The 2015 Gruber Genetics Prize will be awarded this year to microbiologist Emmanuelle Charpentier, Ph.D., of the Helmholtz Centre for Infection Research in Braunschweig, Germany, and biochemist Jennifer Doudna, Ph.D., of the University of California, Berkeley. These two eminent scientists are being recognized for their joint creation of a revolutionary gene-editing technology known as CRISPR/Cas9, which functions as a molecular scissor, generating double-stranded cuts in targeted DNA molecules with exceptional precision. The technology is being used around the world to advance biological research and to engineer genes for developing powerful new therapies for a wide range of human diseases, as well as new biofuels and agricultural products. The award will be presented to Dr. Charpentier and Dr.

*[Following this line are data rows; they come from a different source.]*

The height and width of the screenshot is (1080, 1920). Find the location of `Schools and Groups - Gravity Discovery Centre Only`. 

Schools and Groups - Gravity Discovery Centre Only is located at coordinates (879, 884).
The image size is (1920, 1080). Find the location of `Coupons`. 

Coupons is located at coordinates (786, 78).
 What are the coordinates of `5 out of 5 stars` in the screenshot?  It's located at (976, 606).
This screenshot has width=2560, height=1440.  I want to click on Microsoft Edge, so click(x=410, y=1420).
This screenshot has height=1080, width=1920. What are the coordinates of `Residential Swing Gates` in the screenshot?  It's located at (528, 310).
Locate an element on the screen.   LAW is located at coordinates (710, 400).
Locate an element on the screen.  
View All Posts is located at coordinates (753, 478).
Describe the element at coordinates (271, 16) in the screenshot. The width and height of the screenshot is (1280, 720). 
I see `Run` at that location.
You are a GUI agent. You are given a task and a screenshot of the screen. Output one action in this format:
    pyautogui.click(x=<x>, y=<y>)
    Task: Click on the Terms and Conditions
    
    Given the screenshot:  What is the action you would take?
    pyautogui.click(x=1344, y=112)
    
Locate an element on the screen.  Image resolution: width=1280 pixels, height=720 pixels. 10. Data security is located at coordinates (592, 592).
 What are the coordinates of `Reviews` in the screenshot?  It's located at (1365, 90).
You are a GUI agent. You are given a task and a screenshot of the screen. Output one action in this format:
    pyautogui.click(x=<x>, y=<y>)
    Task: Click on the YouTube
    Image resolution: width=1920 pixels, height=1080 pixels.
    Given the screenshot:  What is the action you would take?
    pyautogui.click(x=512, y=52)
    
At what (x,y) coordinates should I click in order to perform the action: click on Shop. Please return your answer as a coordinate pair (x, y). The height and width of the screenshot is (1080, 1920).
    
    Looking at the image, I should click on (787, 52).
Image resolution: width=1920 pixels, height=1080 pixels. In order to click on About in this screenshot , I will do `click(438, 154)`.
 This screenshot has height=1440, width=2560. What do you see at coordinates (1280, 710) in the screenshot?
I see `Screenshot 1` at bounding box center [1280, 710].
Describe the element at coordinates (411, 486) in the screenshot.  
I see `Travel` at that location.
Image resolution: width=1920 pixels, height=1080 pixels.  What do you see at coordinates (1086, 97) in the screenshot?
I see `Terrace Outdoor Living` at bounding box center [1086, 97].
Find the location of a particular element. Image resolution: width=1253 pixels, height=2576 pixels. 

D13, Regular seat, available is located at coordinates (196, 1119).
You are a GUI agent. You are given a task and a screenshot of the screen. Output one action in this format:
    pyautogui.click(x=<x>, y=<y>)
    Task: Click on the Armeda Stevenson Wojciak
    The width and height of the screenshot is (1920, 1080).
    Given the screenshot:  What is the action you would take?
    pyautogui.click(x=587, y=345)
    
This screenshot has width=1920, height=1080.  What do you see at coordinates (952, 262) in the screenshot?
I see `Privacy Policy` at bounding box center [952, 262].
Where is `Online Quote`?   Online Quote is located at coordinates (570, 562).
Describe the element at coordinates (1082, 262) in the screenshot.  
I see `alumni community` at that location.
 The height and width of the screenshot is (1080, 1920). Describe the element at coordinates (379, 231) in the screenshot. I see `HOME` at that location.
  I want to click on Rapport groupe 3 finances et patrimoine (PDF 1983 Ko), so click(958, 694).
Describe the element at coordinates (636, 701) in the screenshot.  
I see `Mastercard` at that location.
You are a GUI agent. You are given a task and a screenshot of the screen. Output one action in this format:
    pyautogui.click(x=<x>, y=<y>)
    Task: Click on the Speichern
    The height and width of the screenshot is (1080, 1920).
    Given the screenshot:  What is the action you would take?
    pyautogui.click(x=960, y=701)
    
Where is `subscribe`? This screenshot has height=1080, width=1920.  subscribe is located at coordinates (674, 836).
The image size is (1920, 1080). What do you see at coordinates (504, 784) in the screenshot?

Doudna in Baltimore, Maryland, on Friday, October 9, during the 2015 annual meeting of the American Society of Human Genetics (ASHG). “The discovery of the CRISPR/Cas9 cellular defense system has transformed molecular genetics,” said Utpal Banerjee, Ph.D., a member of the Selection Advisory Board to the Prize. Dr. Banerjee is Professor and Chair of the Department of Molecular, Cell, and Developmental Biology at UCLA. He did his post-doctoral fellowship in the laboratory of the renowned Seymour Benzer, Ph.D. “We now have a quick and highly accurate technology for deleting or adding specific pieces of DNA, an advance with wide-ranging implications for both basic science and clinical medicine,” Dr. Banerjee added. Dr. Charpentier and Dr. Doudna began their collaboration in 2011 after meeting at a scientific conference in Puerto Rico. Both had been trying to unlock the molecular mysteries of the CRISPR systems, an unusual repeating sequence of DNA that enables bacteria to mount a successful defense against viral invaders.